I’ve been gradually fleshing out parts of the Colophon system. An immediate issue that I’ve been running into is dependency management. For example, making a change to a post needs to trigger the related indexes to rebuild. However, Pollen as it stands doesn’t make this easy. In particular, it rebuilds pages only when the corresponding source file has changed (the posts/index.html is rebuilt when the posts/index.html.pm file is changed.

To rebuild things like index pages on demand, we need two things. First, on the Pollen side we need to be able to rebuild pages at will, even if the corresponding source file hasn’t changed. Second, we need a way to track dependencies: the index page depends on all the pages that it indexes, and changing any of them (or adding one) should cause the index page to rebuild.

For the first part, the Pollen render command supports a --force option. However, according to the documentation it alters the timestamp of the source file (and I suppose uses the rest of the production path). This is workable, but less than ideal. It would be better if the --force option directly rebuilt the pages as directed. Unfortunately this is tied into Pollen’s caching system, so it’ll require interacting with the Pollen code at a much lower level.

For the second part, an immediate option would be to use a build management system like make to do the heavy lifting.
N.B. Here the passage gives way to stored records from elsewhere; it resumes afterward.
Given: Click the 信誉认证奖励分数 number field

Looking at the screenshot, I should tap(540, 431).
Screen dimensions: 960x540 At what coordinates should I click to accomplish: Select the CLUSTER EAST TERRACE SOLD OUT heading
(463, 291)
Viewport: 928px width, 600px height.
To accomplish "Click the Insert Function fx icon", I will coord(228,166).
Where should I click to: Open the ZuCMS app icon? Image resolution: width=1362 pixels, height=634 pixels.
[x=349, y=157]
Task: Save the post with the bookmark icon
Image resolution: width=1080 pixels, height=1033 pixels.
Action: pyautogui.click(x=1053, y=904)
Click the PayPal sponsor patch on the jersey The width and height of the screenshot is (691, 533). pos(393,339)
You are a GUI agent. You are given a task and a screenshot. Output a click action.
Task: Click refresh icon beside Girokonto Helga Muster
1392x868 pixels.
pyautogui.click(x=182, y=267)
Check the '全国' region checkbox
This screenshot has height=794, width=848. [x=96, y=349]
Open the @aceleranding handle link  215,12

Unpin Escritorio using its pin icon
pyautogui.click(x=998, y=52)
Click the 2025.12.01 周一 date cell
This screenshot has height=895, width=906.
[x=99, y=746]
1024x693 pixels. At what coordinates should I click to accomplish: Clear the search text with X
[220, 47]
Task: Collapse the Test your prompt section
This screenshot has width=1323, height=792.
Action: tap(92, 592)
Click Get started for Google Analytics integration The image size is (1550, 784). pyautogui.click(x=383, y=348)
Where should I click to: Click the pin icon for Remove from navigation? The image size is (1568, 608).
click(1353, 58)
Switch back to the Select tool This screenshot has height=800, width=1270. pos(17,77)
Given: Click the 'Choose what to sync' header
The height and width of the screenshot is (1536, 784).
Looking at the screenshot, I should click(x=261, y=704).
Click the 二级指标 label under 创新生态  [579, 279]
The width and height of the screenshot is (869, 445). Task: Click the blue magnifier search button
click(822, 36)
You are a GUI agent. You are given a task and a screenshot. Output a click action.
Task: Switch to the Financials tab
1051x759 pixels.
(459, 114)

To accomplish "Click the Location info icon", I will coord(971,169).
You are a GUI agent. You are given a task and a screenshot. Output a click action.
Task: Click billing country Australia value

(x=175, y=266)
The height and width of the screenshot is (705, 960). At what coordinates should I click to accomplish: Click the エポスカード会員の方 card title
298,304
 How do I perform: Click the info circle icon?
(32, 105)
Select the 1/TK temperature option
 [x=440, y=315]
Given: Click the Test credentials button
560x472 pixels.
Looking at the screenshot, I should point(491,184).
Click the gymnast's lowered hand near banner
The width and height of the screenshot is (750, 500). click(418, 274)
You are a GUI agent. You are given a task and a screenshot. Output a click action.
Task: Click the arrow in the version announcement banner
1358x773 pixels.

For example, an index page would be generated by a rule such as:

index.html: $(INPUT)/index.html.pm $(POSTS)
        raco pollen render -f $(INPUT)/index.html.pm

By making the index pages a dependency of the top-level target(s), running make will correctly render any new post pages, and rebuild the index. Of course, by placing this logic in a makefile, the Pollen server won’t rebuild the indexes when a new page is added. But this is fine for now: the Pollen server is most useful for checking the rendering of in-progress pages. A makefile is a good way to handle larger rebuilds and deployments, so it seems reasonable to make it responsible for rebuilding the indexes.


Using Pollen’s --force option and a makefile is a good way to capture dependencies and drive rebuilds. But let’s think about a less janky, more integrated system for doing dependency-driven rebuilds.

Pollen’s --force is fine. Updating timestamps is a little inconvenient, but probably not problematic for most things. And it doesn’t require messing with Pollen’s caching system. Maybe we can write a wrapper, in Racket, to call the appropriate Pollen code?

Luckily, there is a make dependency manager written in Racket. I haven’t dug into it, but it seems capable of tracking dependencies between files and executing Racket code to build the target from the dependencies. The logical next step seems to be to implement index generation using make.